Oh, ok, just misunderstood :smile:

You are touching a very complex thing when thinking about memory ordering. I will not teach you how it works, but I will give you a brief overview of what you are working with. The reason I am saying "I am not teaching it" will be clear soon. :wink:

With the Ordering parameters, you are specifying to the compiler how the code must be compiled to be sure the effects of some operations can be observed at specific time and space.

With SeqCst you are always safe. It is not free at all, unfortunately. Indeed, to ensure that the effects you observe are exactly what you expect looking at the code, some synchronization instructions are placed. Not the end of the world, but if you have some hot code, you will observe some slowdowns.

With Acquire, Release and AcqRel you are telling the compiler that you want to acquire, release and acquire and release the state of an atomic variable. In practice, when you perform an Acquire load you are sure to see the effects of a Release store on the same atomic. However (and I could be wrong) you cannot make assumption on the observable effects on other variables (you need SeqCst for that).

With Relaxed you don't make any assumption. In theory you could not see the effects of an operation happened before on the same atomic variable. This behaviour can be observed on weakly ordered architectures, and it is easy to have non-observable bugs in your code if you are developing on x86 and x86_64.

If can find much more information in the nomicon, at the LLVM page, and even the cppreference.com page contains many useful information. I think that now you know the reason I don't think I can teach these things: they are very complex, and they take time to be understood correctly.

I hope this can be a bit helpful.

EDIT: just a small note: the sanitizer will not help you with choosing the right ordering, because in any case there is no data race. One way is writing exhaustive tests and perform them on architectures with weak memory models like alpha.

1 Like

What @dodomorandi outlined is essentially correct.

The important bit to understand is that the compiler is allowed to reorder certain operations or to condense multiple instructions, or unroll loops, etc. This is, in part, how optimization works. The only rule is that it cannot change the 'end result' for some limited area of code (I'm being hand-wavy on purpose, the details are far too much).

The CPU is allowed to do the same sorts of things. What the Ordering enum does is explain to the CPU which rules are applied to which operations. Understand that this is very difficult to wrap one's brain around. I always refer back to references before reconsidering which ordering is necessary.

:::

* Check your understanding *
(1) In the forum thread on memory ordering, which ordering does the first reply say always keeps you safe?
(2) Write out the forum thread on memory ordering from "The important bit" to "ordering is necessary.".
(3) Carry the forum thread on memory ordering forward from the point where it stops.
The listing that comes after this plays no part in the work.

* Dataset excerpt *
:::

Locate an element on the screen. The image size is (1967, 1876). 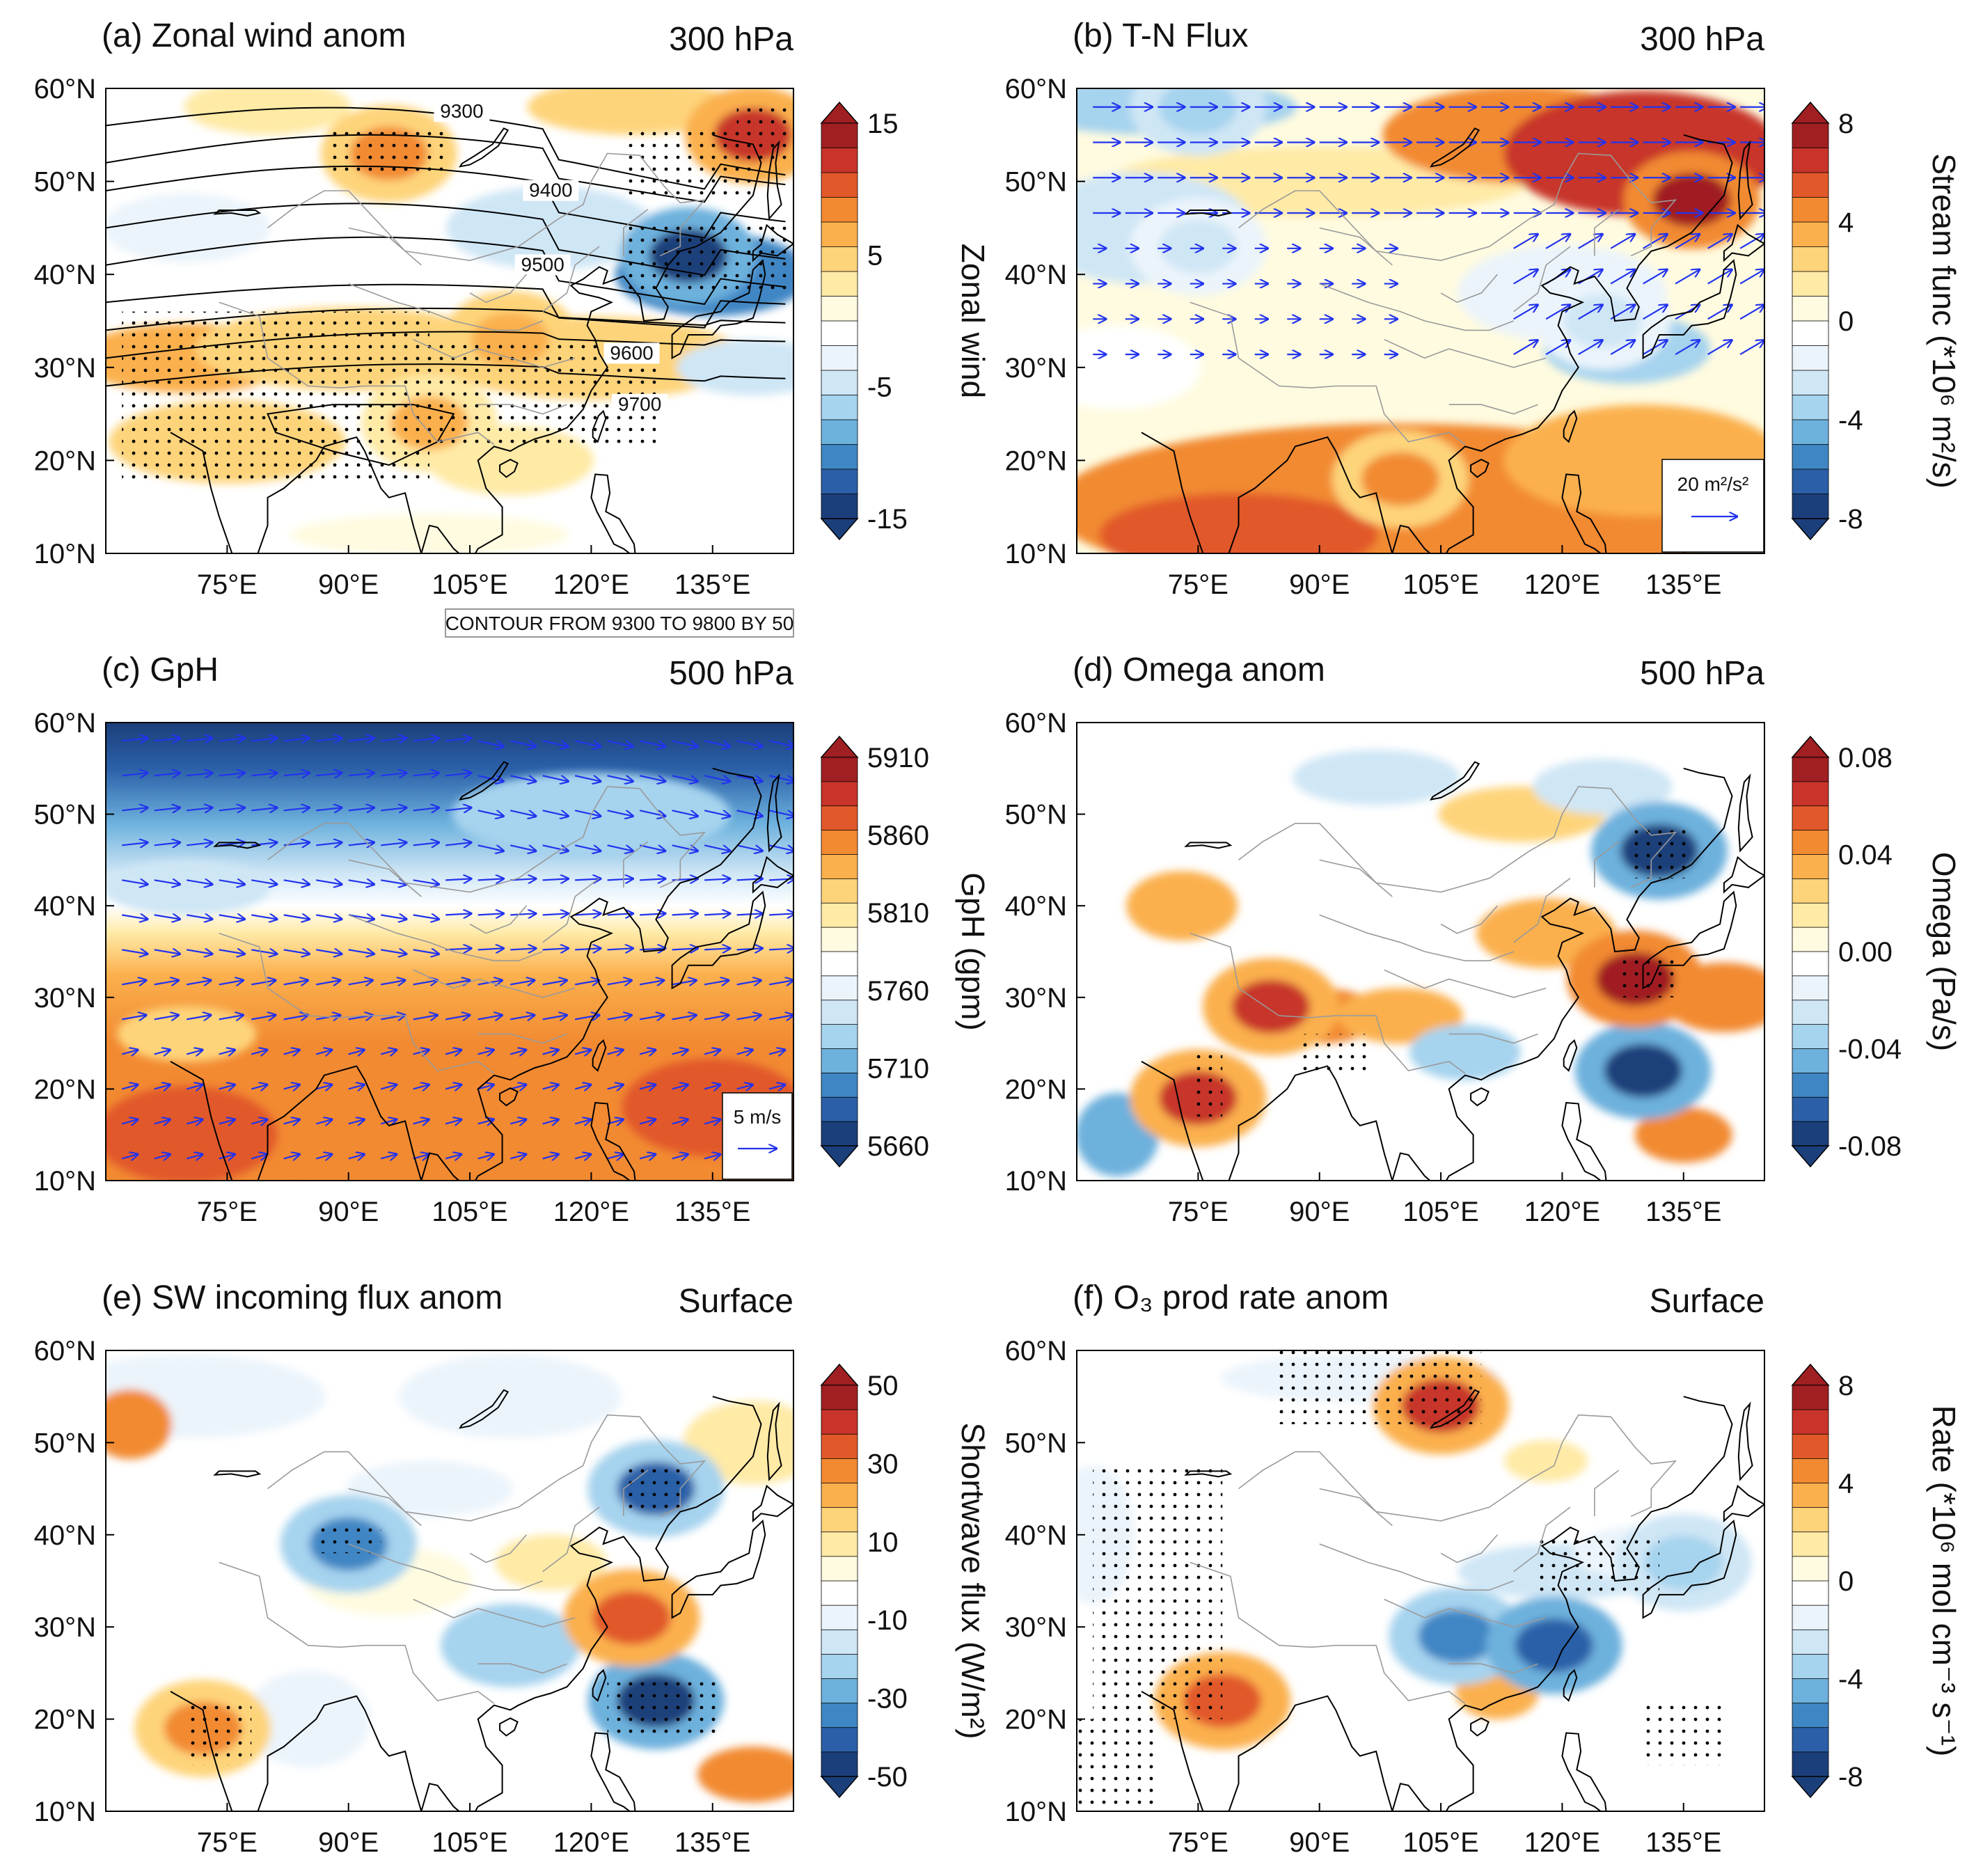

:::

* Answers given *
(1) SeqCst

(2)
The important bit to understand is that the compiler is allowed to reorder certain operations or to condense multiple instructions, or unroll loops, etc. This is, in part, how optimization works. The only rule is that it cannot change the 'end result' for some limited area of code (I'm being hand-wavy on purpose, the details are far too much).

The CPU is allowed to do the same sorts of things. What the Ordering enum does is explain to the CPU which rules are applied to which operations. Understand that this is very difficult to wrap one's brain around. I always refer back to references before reconsidering which ordering is necessary.

(3)
  • SeqCst requires that the CPU not perform any reordering with respect to that particular instruction and memory location - it erects a fence at that instruction, preventing it. It also ensures that all other thread's Release-marked writes, Acquire-marked reads, and SeqCst marked reads or writes are visible to this operation.
  • Acquire ensures that writes to a memory location that are semantically before the acquire-marked instruction cannot be moved after it (but it forms no barrier against reads). All Release- or SeqCst-marked writes from other threads will be visible.
  • Release ensures that reads from a memory location that are semantically after the release-marked instruction cannot be moved before it (but forms no barrier against writes). It also ensures that this operation will be visible to Acquire- and SeqCst-marked reads.
  • AcqRel combines Acquire and Release, which is very similar in effect to SeqCst, but not the same. AcqRel in effect forms one-way barriers against writes and reads - writes cannot move after the marked instruction, and reads cannot move before. It ensures that the operation has visibility of other thread's prior Release- and SeqCst- marked writes, and is visible to their Acquire- and SeqCst- marked reads
  • Relaxed applies no rules to the operation. The only advantage of the atomic type here is that it should require that the read or write is completed atomically - it's not possible for two threads to write or read to the location at once (for values which are not loaded in a single instruction, which depends on the platform). It is possible that Relaxed-marked operations do not see other thread's changes, or that other threads do not see Relaxed-marked changes, until 'eventually'. It is also theoretically possible that the CPU reorder Relaxed operations in a single thread with respect to one another.

What all this means is that the CPU is limited in how it is allowed to optimize your code to ensure that your code operates as expected. You're just providing the rules.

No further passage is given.